Je pense être plutôt proche de mes étudiants et comprendre assez bien leurs soucis, difficultés mais aussi ce qu’il faut faire pour les motiver à travailler et réussir.
Les années normales (sans confinement), je leur mets régulièrement la pression pour qu’ils travaillent, pour qu’ils se donnent à fond afin d’atteindre leur objectif, pour qu’ils réussissent leur vie, qu’ils fassent la fierté de leur famille, votre fierté.
L’arrivée de vos enfants en France est souvent difficile pendant au moins un semestre. Ils vous ont quitté, ce déchirement affectif est souvent difficile ; ils se retrouvent seuls dans une chambre parfois exiguë ; ils ne connaissent personne et doivent avoir quelques semaines de cours avant de lier de réelles amitiés ; ils doivent s’adapter au système français qui est souvent différent du système de leur pays d’origine. Certains ont des soucis financiers et se débrouillent pour trouver des petits boulots en plus de leurs études. Cela leur donne un rythme soutenu.
Ils ont toute mon admiration pour le courage qu’ils montrent au quotidien pour surmonter toutes ces épreuves qu’ils rencontrent. Ils sont en train de devenir de jeunes adultes.
Mon travail consiste à leur enseigner, leur donner le gout de ma matière, leur donner envie d’apprendre et bien entendu les stimuler dans les moments de relâchement qu’ils peuvent rencontrer.
Cette année, les confinements successifs ont amplifié les détresses de vos enfants. Ceux qui sont arrivés à l’université cette année, n’ont pas eu le temps de créer des liens sociaux suffisants qu’ils se sont retrouvés enfermés dans leur chambre à suivre des cours à distance en ne sortant que très peu et voyant peu de monde (dans nos matières ils ont quand même les travaux pratiques en présentiel, je n’ose imaginer la situation de ceux qui ne viennent jamais à l’université). Un nombre de plus en plus important de vos enfants sombrent dans la dépression, ils se mettent une pression énorme car ils ont tout laissé derrière eux pour venir en France, pour réussir, pour vous rendre fier et être à la hauteur des sacrifices que vous faîtes pour eux.
Habituellement, j’utilise ces choses pour les motiver à travailler.

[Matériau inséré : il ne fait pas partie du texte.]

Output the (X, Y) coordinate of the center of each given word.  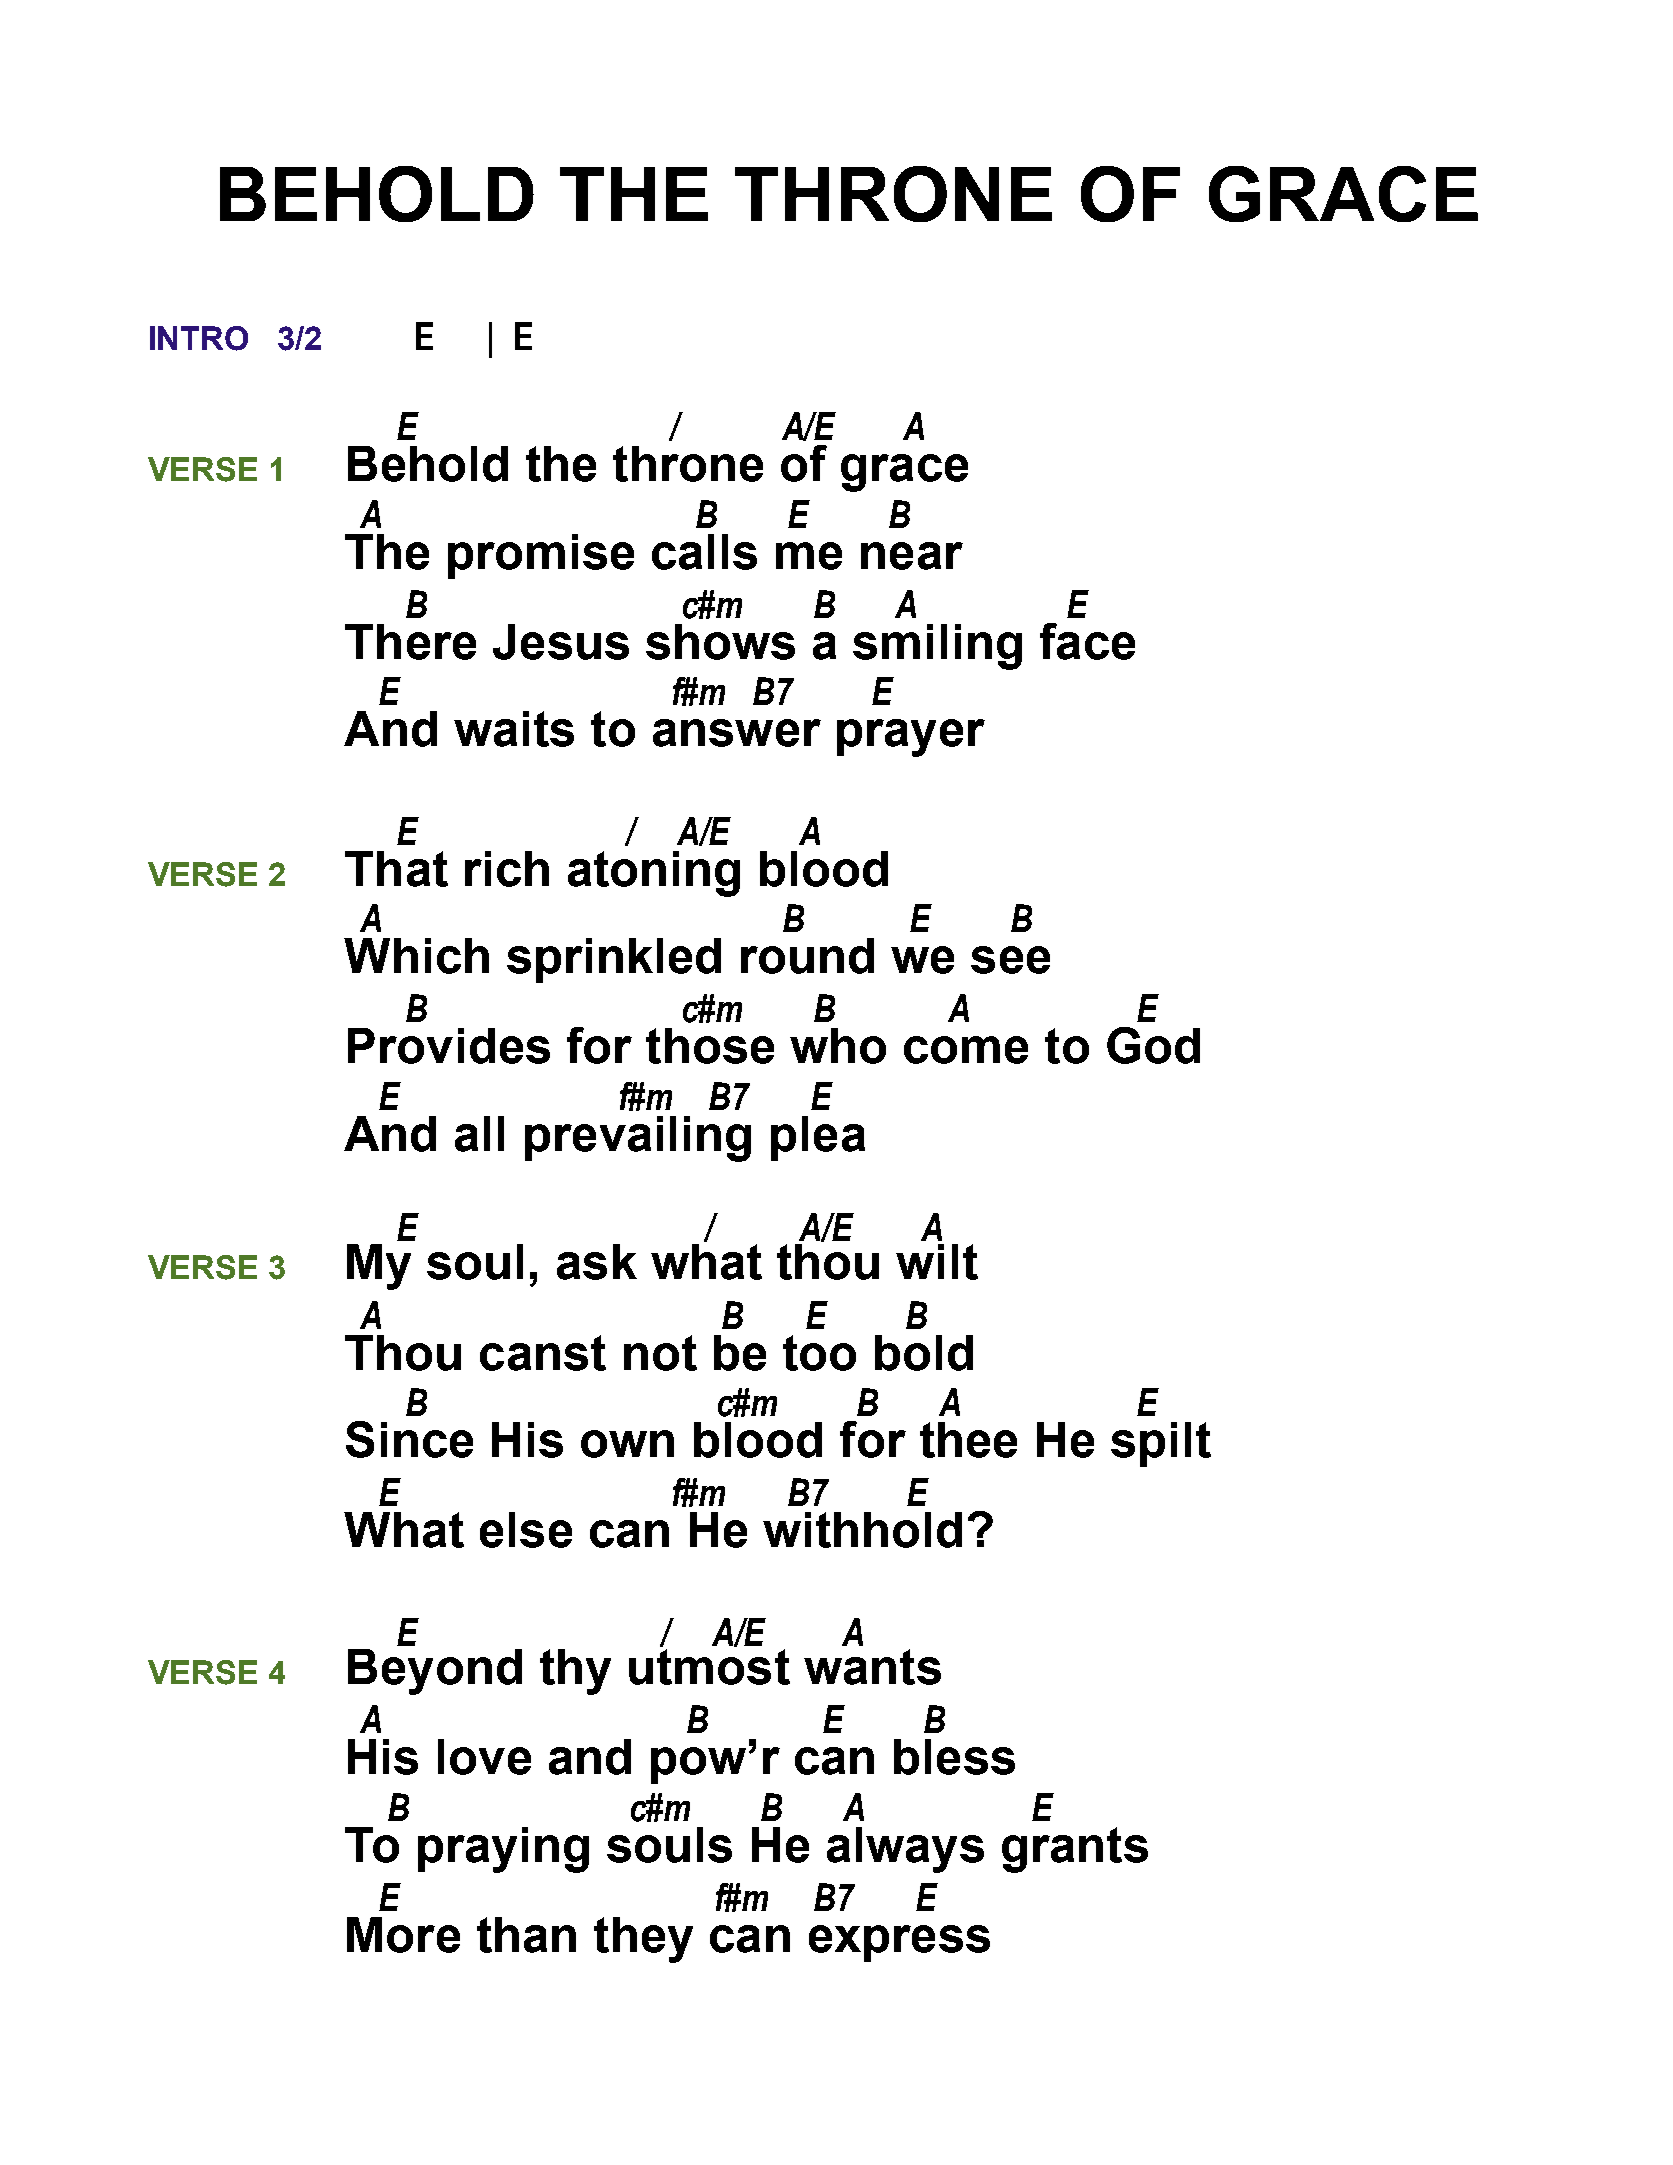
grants (1075, 1850)
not (660, 1353)
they (643, 1940)
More (403, 1935)
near (912, 556)
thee (968, 1440)
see (1010, 960)
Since (409, 1439)
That (396, 869)
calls (704, 552)
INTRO (199, 338)
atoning (654, 874)
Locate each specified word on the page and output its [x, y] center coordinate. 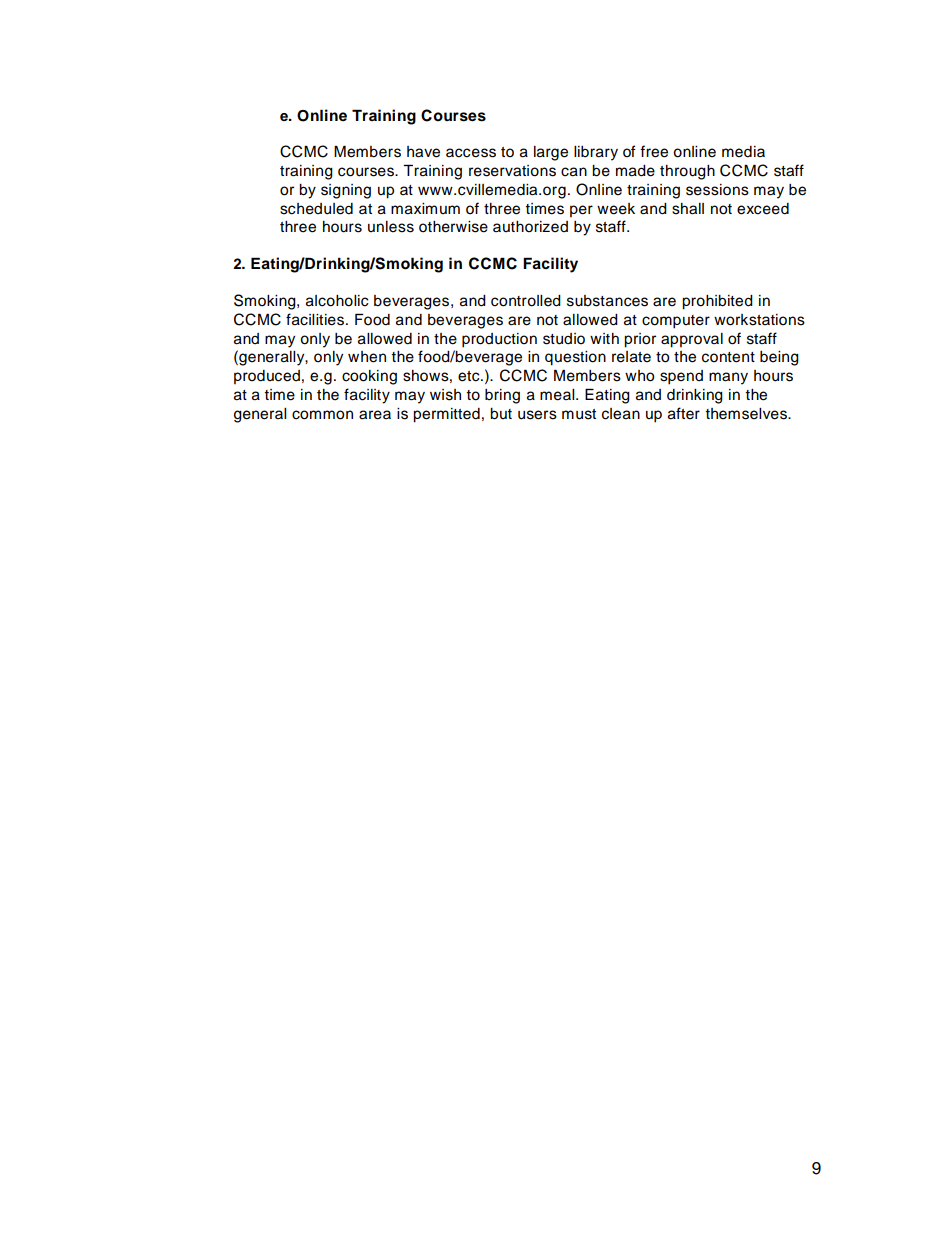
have [423, 152]
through [687, 172]
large [551, 153]
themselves [747, 414]
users [537, 415]
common [322, 415]
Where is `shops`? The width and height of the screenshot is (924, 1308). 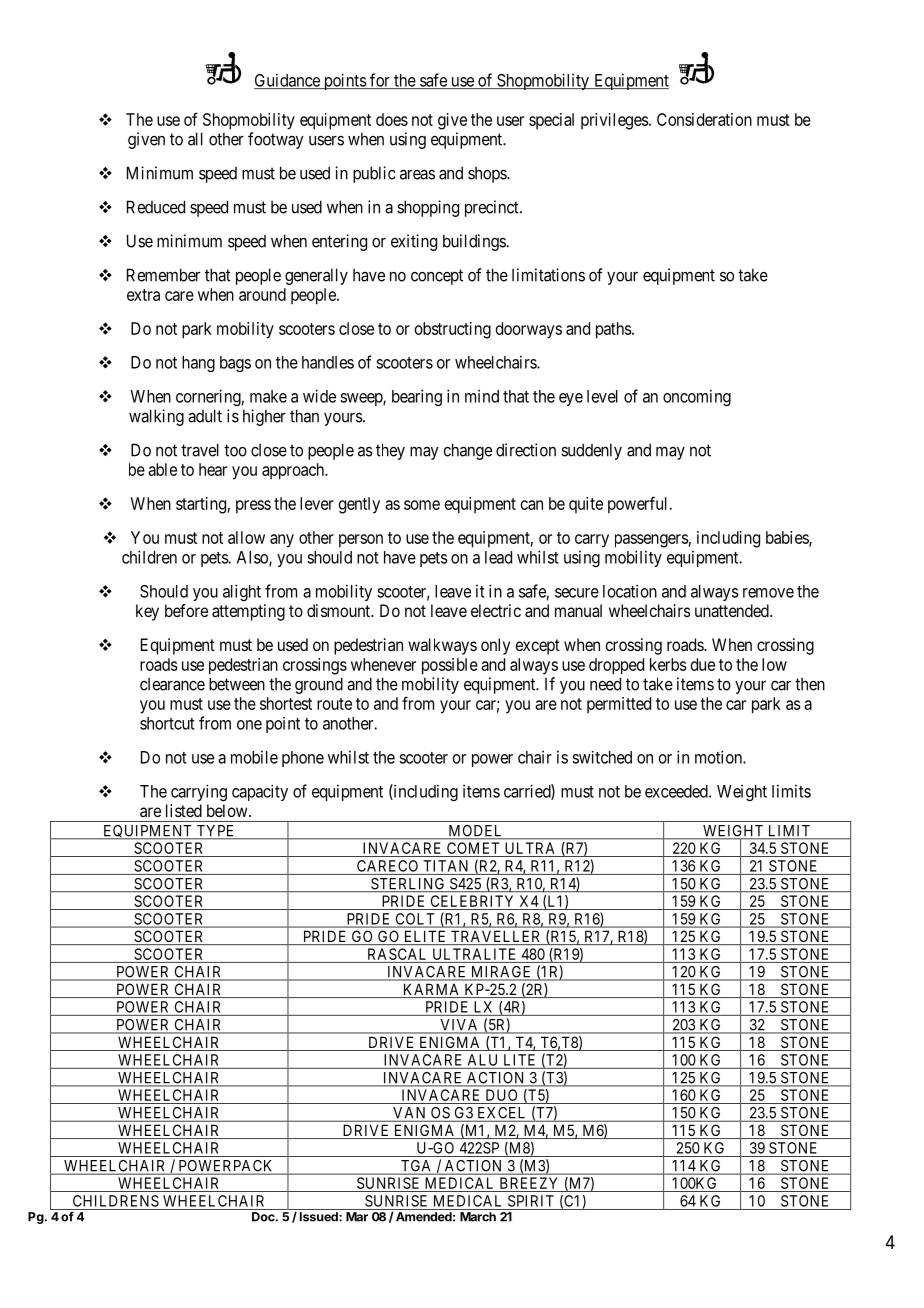 shops is located at coordinates (488, 175).
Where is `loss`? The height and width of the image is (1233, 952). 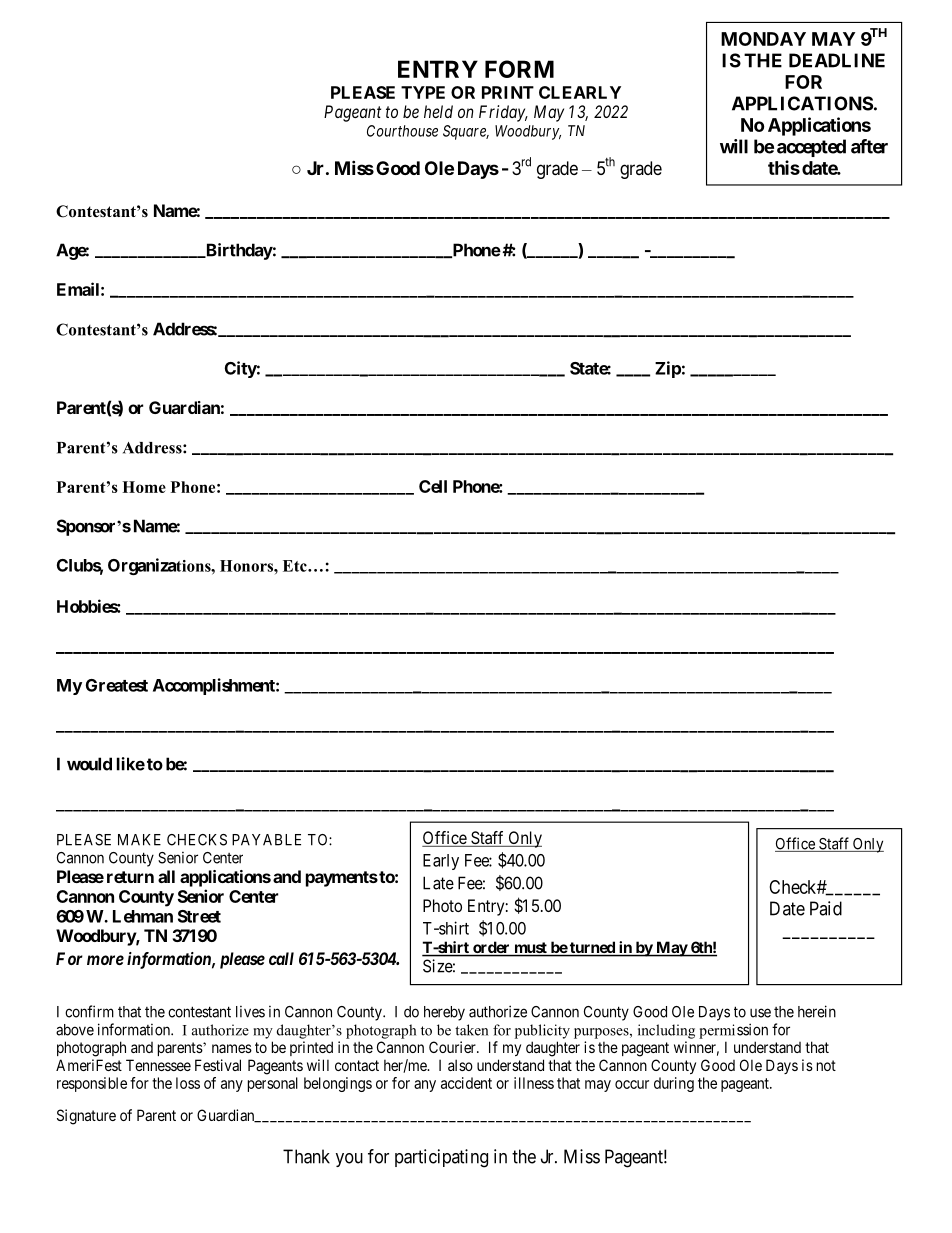
loss is located at coordinates (188, 1083).
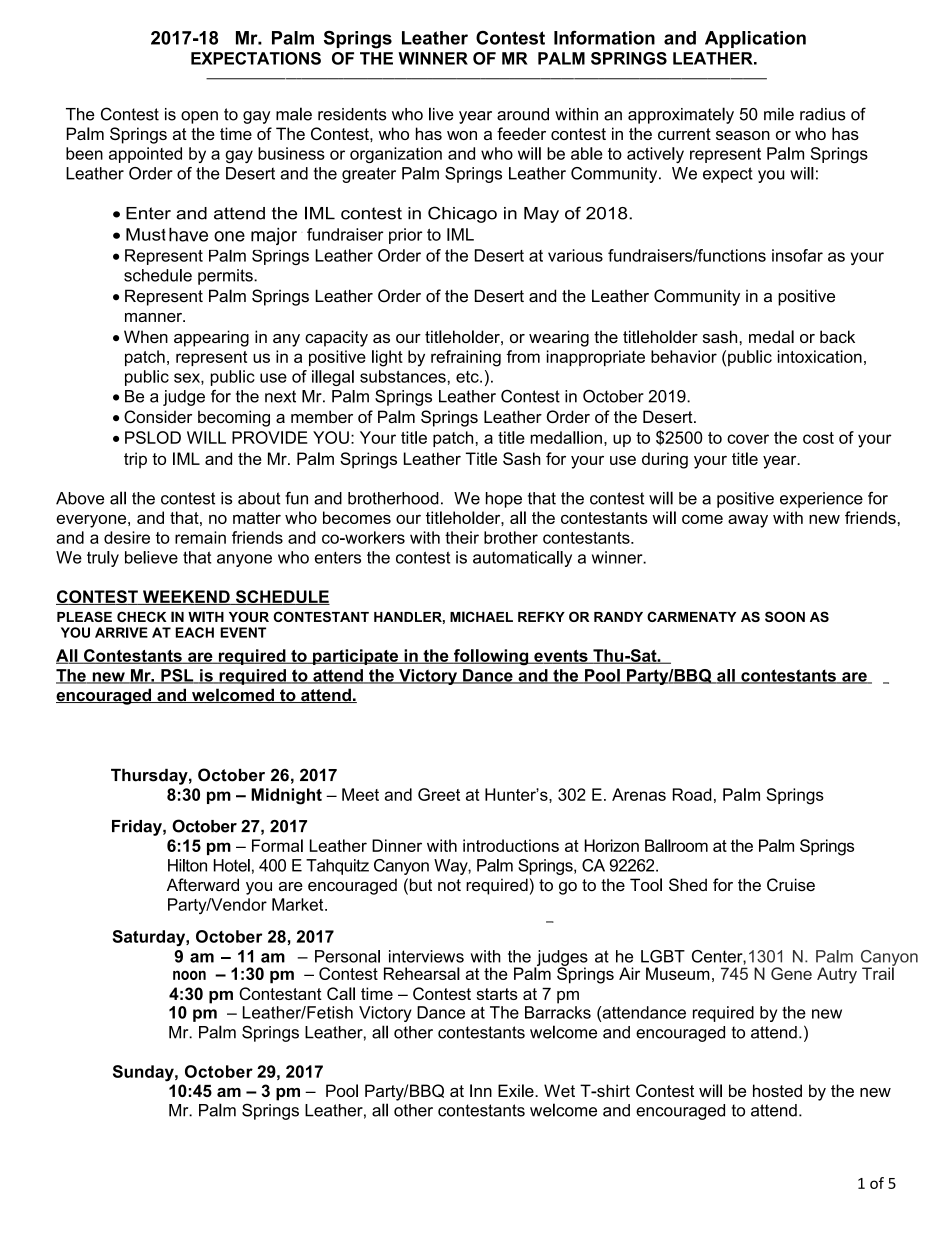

Cette année au contraire, je leur dis de relativiser, de prendre du recul, que oui tout cela est important mais que l’objectif final est réellement important, que parfois il faut un peu plus de temps pour y arriver et que ce n’est pas si grave. Que leur santé physique et morale ainsi que celle de leur famille est bien plus importante. Bien souvent, ils ne veulent pas vous dire qu’ils ne vont pas bien…. Par pudeur, pour ne pas vous inquiéter, vous protéger comme vous le faites vous-même dans le sens inverse.
La situation est vraiment difficile pour nombre de vos enfants. Ici, près d’eux, je m’efforce du mieux que je peux de garder un oeil attentif sur eux, d’être à l’écoute, de les soutenir comme je peux quand ils me le demandent. Ils ont aussi besoin de votre soutien moral et de votre compréhension. Ils sont vraiment exceptionnels et courageux. La plupart travailleront du mieux possible… Et que les résultats des examens soient positifs ou négatifs, vous pourrez être fier de vos enfants qui traversent cette période difficile du mieux qu’ils peuvent à un âge ou l’incertitude de l’avenir est déjà une angoisse très importante.
Je suis aussi un papa qui a des enfants étudiants…. Je suis fier de mes enfants comme vous pouvez être fiers des vôtres.
Avec toute mon affection
Thierry Communal, enseignant d’une université française.